A suspeita é de que esse material reúna registros de relações sensíveis, o que ajudaria a explicar o rigoroso sigilo imposto às investigações. Nem mesmo a CPMI do INSS teve acesso aos dados decorrentes da quebra de sigilo bancário e fiscal de Vorcaro e do Banco Master, informações nas quais poderiam aparecer eventuais repasses mascarados por operações financeiras.
Nos bastidores, a avaliação é de que a proximidade do banqueiro com autoridades dos três Poderes da República elevou o nível de cautela institucional.
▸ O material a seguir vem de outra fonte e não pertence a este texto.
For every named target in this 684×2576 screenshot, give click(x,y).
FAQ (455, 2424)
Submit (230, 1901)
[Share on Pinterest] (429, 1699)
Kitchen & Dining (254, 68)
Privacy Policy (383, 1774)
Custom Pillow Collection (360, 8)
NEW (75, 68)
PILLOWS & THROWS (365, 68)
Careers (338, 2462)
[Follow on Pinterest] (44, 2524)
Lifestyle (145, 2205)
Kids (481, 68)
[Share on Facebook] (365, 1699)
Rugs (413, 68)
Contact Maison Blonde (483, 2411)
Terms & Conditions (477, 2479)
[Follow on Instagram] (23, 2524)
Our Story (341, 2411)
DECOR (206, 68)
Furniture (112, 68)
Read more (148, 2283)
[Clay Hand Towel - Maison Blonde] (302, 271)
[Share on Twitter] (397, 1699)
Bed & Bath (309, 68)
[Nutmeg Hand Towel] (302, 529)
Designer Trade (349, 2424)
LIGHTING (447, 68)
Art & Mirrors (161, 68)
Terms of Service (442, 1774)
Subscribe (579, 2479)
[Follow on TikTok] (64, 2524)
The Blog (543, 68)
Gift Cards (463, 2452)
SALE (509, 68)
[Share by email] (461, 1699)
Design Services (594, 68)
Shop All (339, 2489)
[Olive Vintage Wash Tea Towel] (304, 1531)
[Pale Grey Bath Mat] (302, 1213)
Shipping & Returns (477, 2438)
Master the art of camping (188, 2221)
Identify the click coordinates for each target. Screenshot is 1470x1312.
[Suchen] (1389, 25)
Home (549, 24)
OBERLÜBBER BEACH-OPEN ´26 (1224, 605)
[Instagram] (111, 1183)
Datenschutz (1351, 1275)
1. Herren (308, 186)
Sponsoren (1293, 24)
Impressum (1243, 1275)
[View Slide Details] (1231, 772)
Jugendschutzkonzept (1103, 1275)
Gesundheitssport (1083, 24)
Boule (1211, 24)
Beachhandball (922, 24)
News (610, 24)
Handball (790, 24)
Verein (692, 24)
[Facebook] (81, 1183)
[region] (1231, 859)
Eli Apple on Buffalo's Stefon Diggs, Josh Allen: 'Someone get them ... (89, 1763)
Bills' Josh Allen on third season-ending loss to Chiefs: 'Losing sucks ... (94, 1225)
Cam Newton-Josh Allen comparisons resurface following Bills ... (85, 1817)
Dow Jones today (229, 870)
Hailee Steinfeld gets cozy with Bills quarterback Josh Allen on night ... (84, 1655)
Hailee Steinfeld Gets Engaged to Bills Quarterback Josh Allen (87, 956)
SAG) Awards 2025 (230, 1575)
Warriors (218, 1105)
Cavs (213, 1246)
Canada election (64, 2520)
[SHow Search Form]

A possibilidade de vazamentos é tratada como fator de risco político, capaz de gerar impactos simultâneos no Executivo, no Legislativo e no Judiciário.
A CPMI do INSS autorizou a quebra de sigilos de Daniel Vorcaro para apurar sua participação em um negócio bilionário ligado ao mercado de crédito consignado. No entanto, parlamentares avaliam que a investigação avançou para além do escopo inicial da comissão, atingindo informações consideradas sensíveis e inesperadas.
Diante desse cenário, o ministro Dias Toffoli, do Supremo Tribunal Federal, determinou a transferência do inquérito para a Corte. Na decisão, Toffoli citou “riscos ao mercado financeiro” e a menção a um deputado federal nos autos como justificativas para a mudança de instância.
Com isso, foi imposto sigilo integral ao processo, restringindo o acesso inclusive de órgãos que já acompanhavam o caso.
Apesar do elevado interesse público, tanto o STF quanto o Tribunal de Contas da União decretaram sigilo total sobre as apurações relacionadas ao Banco Master.
A multiplicação de barreiras informacionais tem alimentado suspeitas e ampliado a pressão política. Entre parlamentares e observadores, cresce a percepção de que o episódio envolve camadas mais profundas do que apenas possíveis irregularidades financeiras, reforçando o clima de mistério e silêncio institucional em Brasília.